The government assault that began late April is one of the heaviest offensives in the 17-month long civil war and has cut off over 650 000 from aid, with gunmen raping, torching towns and looting relief supplies, according to the UN and aid agencies.

Government forces have been pushing south from the government-held town of Bentiu, state capital of Unity state, towards the opposition zone around the town of Leer.

"We have pursued the rebels from around Bentiu up to Leer," South Sudan army spokesperson Philip Aguer said.

It was not immediately clear if fighting had reached the town itself, but the UN warned of the devastating impact of the fighting, in both Unity and Upper Nile, where rebels attacked the state capital Malakal on Friday.

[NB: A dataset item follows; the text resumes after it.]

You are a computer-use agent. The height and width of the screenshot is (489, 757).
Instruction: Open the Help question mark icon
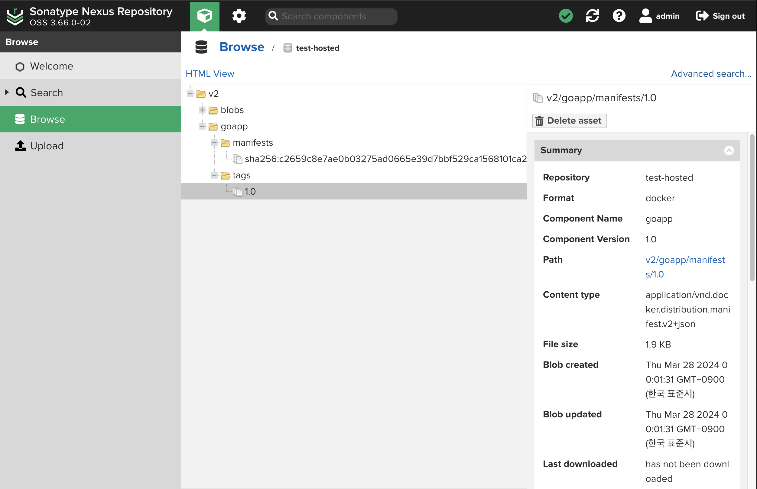(x=619, y=16)
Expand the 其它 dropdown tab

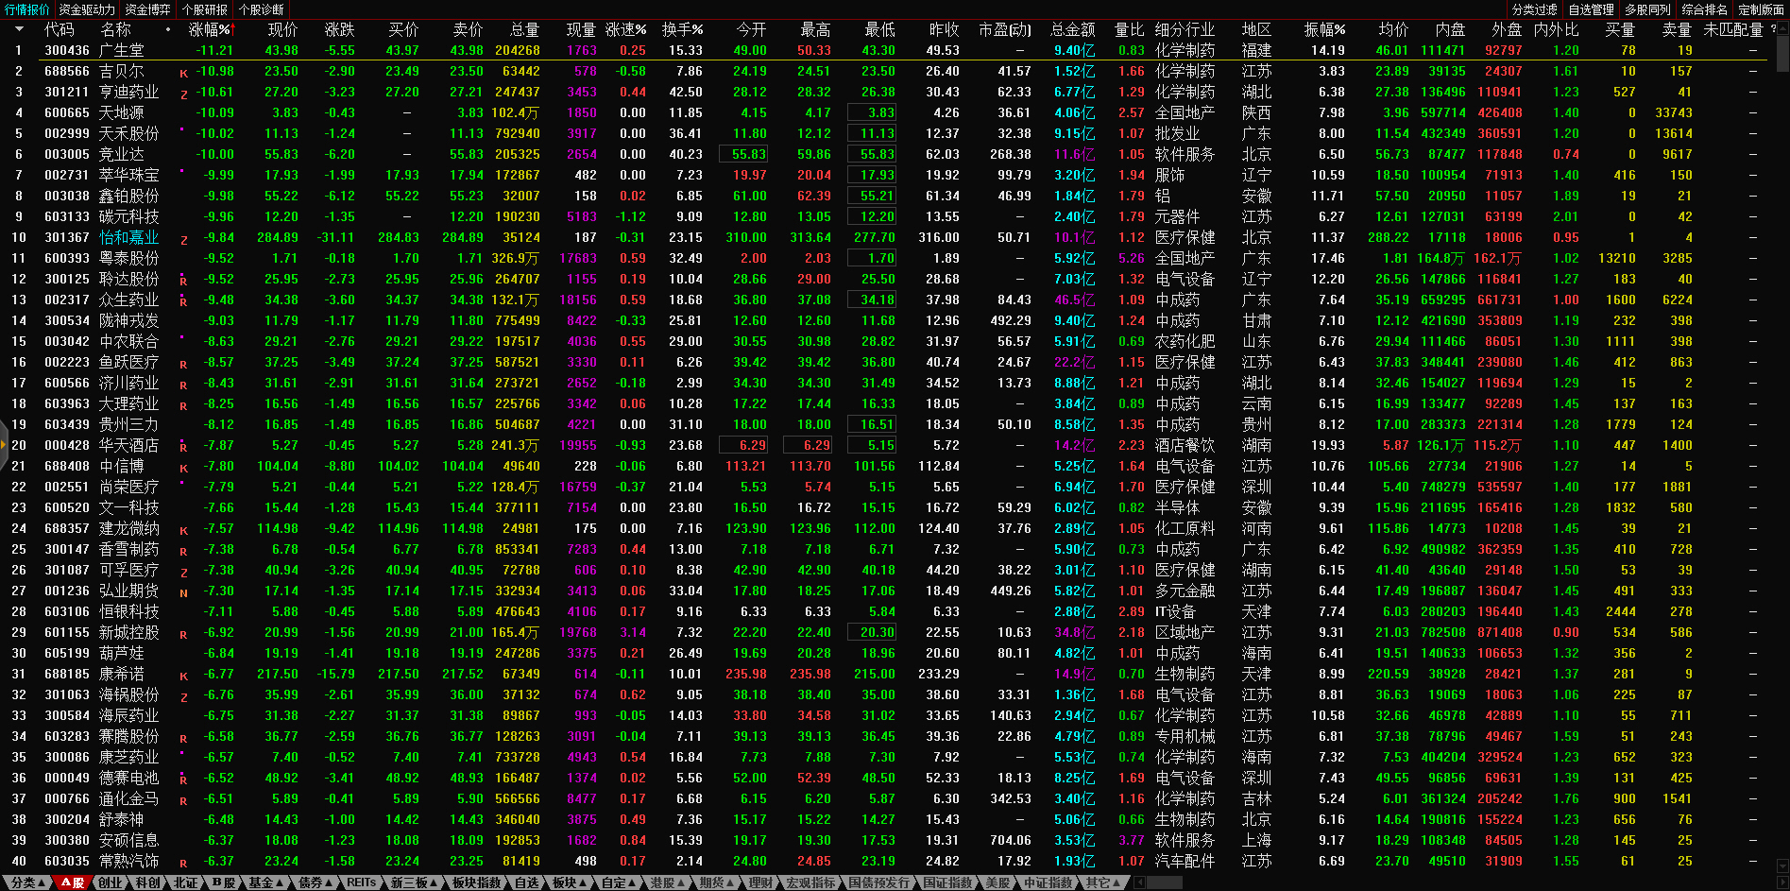(1102, 882)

"UN agencies and their partners are working to address the immense humanitarian consequences of the violence, which has resulted in more than 650 000 civilians being left without life-saving aid," UN aid chief in South Sudan, Toby Lanzer, said in a statement.

Fighting broke out in December 2013 when President Salva Kiir accused his former deputy Riek Machar of attempting a coup, setting off a cycle of retaliatory killings across the country.

Leer, the birthplace of Machar, was ransacked by government forces in January 2014, with gunmen looting and torching the hospital there run by Doctors Without Borders (MSF).

MSF has since rebuilt the hospital, the only referral facility in opposition areas.

"Military operations in Unity and Upper Nile states over the past three days in particular have again devastated countless lives," Lanzer said.

"Eyewitness accounts report targeted rape and killing of civilians, including children. The offensive in Unity has left thousands of homes burnt and Leer hospital is again under threat of destruction."

At the same time, the army said it was still battling for control of Malakal, gateway to the country's last remaining major oil fields, after a pro-government general holding sway in the area swapped sides to join the rebels, taking his tribal militia with him.